Come optare per la cedolare secca

di Stefania Russo Commenta

A partire dal 2011 i proprietari di immobili ad uso abitativo che vengono concessi in locazione possono decidere di tassare i redditi derivanti..

A partire dal 2011 i proprietari di immobili ad uso abitativo che vengono concessi in locazione possono decidere di tassare i redditi derivanti dal canone di locazione con la cosiddetta cedolare secca, ossia una forma di tassazione alternativa rispetto a quella già in vigore e che prevede l’applicazione di un aliquota del 21% che va a sostituire sia l’Irpef che le addizionali comunali e regionali.

L’aliquota del 20% scende al 19% nel caso in caso di contratto di locazione a canone concordato, tuttavia è bene precisare che i proprietari di immobili che scelgono di optare per la cedolare secca non possono attuare alcuna modifica all’importo del canone di locazione per tutta la durata del contratto, compresa la variazione Istat.


Il proprietario di immobili che decide di optare per la cedolare secca ha l’obbligo di comunicarlo immediatamente all’affittuario, in particolare può scegliere di applicare questa forma di tassazione alternativa in sede di registrazione, proroga o risoluzione del contratto.
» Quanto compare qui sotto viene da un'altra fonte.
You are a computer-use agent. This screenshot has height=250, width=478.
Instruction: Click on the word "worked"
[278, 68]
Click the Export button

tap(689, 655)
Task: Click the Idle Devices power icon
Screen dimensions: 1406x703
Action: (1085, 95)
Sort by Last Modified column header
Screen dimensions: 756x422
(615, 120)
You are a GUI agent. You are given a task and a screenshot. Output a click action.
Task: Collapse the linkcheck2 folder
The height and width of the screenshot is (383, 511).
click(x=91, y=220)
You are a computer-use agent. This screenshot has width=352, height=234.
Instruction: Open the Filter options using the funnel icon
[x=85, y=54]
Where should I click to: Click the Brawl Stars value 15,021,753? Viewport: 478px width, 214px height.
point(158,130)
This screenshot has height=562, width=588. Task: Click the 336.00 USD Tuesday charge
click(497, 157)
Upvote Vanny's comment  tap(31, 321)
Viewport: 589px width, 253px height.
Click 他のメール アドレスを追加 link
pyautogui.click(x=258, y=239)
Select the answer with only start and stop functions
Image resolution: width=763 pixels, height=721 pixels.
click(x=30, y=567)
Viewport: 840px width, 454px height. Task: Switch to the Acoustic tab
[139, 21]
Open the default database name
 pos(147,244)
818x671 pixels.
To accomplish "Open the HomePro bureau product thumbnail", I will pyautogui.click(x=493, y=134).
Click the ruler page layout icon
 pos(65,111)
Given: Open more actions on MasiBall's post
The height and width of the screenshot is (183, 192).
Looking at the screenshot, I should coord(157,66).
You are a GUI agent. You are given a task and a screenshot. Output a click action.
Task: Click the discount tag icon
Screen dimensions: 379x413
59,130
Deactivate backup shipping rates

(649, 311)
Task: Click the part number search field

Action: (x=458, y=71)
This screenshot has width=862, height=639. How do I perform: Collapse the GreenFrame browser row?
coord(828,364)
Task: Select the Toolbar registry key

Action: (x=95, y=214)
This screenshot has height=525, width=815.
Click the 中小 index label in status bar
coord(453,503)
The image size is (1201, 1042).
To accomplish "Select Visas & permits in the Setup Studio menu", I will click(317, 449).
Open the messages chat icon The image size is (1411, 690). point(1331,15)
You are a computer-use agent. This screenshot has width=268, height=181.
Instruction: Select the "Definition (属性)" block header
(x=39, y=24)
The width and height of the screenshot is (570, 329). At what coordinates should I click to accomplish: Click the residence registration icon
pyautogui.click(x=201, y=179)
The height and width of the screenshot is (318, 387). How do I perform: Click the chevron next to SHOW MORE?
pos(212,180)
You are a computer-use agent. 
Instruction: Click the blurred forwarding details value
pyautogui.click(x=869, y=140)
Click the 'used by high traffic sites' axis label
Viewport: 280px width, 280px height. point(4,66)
Per il 2011, tuttavia, l’Agenzia delle Entrate ha previsto un regime transitorio che consente di optare per la cedolare secca direttamente in sede di compilazione delle dichiarazione dei redditi 2012; in sede di registrazione per i contratti registrati a partire dal 7 aprile 2011; tramite il modello 69 in caso di risoluzione del contratto dal 7 aprile 2011 oppure nel caso in cui al 7 aprile 2011 non sia ancora scaduto il termine per pagare l’imposta di registro.

Nel fornire le istruzioni per la cedolare secca, l’Agenzia delle Entrate ha anche indicato e fornito il modello di richiesta della cedolare secca, ossia il modello 69 oppure il nuovo modello telematico semplificato di denuncia Siria.